GSA Annual Meeting in Seattle, Washington, USA - 2017

Paper No. 390-2
Presentation Time: 9:00 AM-6:30 PM

PETROLOGY, GEOCHRONOLOGY, AND TECTONIC IMPLICATIONS OF THE EOCENE NACHES FORMATION, CENTRAL CASCADES, WASHINGTON


KIMLER, Thomas David, Geology, University of Puget Sound, Tacoma, WA 98416 and TEPPER, Jeffery H., Geology Department, University of Puget Sound, 1500 N. Warner #1048, Tacoma, WA 98416, Tkimler@pugetsound.edu

The ~50 Ma Naches Formation (NF) is a thick unit of interbedded volcanic and sedimentary rock located in the central Washington Cascade Mountains. It formed during the Challis Event (~52-45 Ma), a time of widespread magmatic activity, faulting, and crustal uplift in the Pacific Northwest. Two major theories have been proposed to explain this largescale tectonic activity: (1) subduction of a ridge-trench triple junction that then opened a slab window under Idaho, Montana, Washington, and Wyoming, or (2) breakoff of the Farallon plate underneath the Pacific Northwest in response to the accretion of Siletzia, the landmass that now makes up the Olympic Peninsula. The age, location, and distinct composition of the NF makes it a good place to look for more information about the cause of the Challis event.

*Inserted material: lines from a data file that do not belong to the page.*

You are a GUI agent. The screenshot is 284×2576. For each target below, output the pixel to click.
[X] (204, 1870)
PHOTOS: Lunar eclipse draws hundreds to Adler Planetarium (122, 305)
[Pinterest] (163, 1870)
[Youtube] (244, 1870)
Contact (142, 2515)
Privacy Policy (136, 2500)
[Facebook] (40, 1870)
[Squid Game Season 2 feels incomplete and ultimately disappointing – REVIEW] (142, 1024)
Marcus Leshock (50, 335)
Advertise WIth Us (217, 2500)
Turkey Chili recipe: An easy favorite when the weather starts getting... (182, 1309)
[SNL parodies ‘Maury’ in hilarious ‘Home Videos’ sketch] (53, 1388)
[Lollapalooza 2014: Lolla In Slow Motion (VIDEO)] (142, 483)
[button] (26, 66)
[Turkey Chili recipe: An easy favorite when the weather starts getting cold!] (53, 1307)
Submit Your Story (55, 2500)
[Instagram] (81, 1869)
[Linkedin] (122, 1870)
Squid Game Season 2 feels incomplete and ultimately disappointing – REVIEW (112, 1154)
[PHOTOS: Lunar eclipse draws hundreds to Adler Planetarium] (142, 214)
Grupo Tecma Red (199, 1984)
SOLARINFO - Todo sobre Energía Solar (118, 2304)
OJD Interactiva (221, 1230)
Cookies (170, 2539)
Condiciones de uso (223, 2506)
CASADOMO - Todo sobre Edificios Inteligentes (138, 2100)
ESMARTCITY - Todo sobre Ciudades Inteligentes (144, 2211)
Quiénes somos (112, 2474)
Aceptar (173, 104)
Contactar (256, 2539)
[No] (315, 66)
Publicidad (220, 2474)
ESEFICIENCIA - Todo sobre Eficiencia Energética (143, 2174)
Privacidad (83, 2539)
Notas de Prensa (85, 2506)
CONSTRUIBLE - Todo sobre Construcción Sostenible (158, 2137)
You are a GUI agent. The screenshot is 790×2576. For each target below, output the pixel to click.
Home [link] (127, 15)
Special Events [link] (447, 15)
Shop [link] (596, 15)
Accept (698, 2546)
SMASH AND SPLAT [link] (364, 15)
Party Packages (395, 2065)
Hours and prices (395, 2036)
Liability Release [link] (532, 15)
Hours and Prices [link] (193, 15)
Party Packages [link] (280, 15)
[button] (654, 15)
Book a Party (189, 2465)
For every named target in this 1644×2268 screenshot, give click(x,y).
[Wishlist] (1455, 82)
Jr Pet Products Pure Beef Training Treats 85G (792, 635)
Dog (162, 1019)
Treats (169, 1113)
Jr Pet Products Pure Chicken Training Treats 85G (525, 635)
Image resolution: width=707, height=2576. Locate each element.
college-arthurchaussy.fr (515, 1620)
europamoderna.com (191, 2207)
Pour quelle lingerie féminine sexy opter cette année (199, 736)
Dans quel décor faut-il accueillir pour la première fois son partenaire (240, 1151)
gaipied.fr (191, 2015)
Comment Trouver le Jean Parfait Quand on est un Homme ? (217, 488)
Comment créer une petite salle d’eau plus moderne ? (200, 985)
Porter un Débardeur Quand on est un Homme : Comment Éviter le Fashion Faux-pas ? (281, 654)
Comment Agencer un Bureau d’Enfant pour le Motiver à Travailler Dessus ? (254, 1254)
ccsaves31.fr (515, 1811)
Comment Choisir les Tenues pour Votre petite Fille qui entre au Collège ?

The lower portion of the NF, primarily sandstone interbedded with rhyolite flows and tuffs, grades upward into a sequence dominated by basalt and andesite. Geochemical analysis of 41 samples reveals that the NF is bimodal, with 85% of samples having either <60 wt.% or >70 wt.% SiO2. On spidergrams the more silicic samples have modest Ta-Nb depletions indicative of an arc setting but the basaltic samples do not. The NF also shows compositional differences compared to the modern Cascade arc: it contains a higher proportion of rhyolites and mafic NF lavas have lower Al2O3 and K2O, and higher TiO2.

Bordering the NF to the east are the slightly older Taneum Formation, dated at 51.3 Ma (Eddy et al., 2016), which has arc affinities, and the poorly dated Basalt of Frost Mountain (BFM) (Randall & Tepper, this meeting), which has a mix of MORB and arc traits. We suggest that the NF and BFM record the transition from arc magmatism to slab breakoff magmatism, the latter being a response to the accretion of Siletzia. Ongoing LA-ICP-MS U-Pb zircon dating and Sr-Nd isotopic studies will help to further test this hypothesis.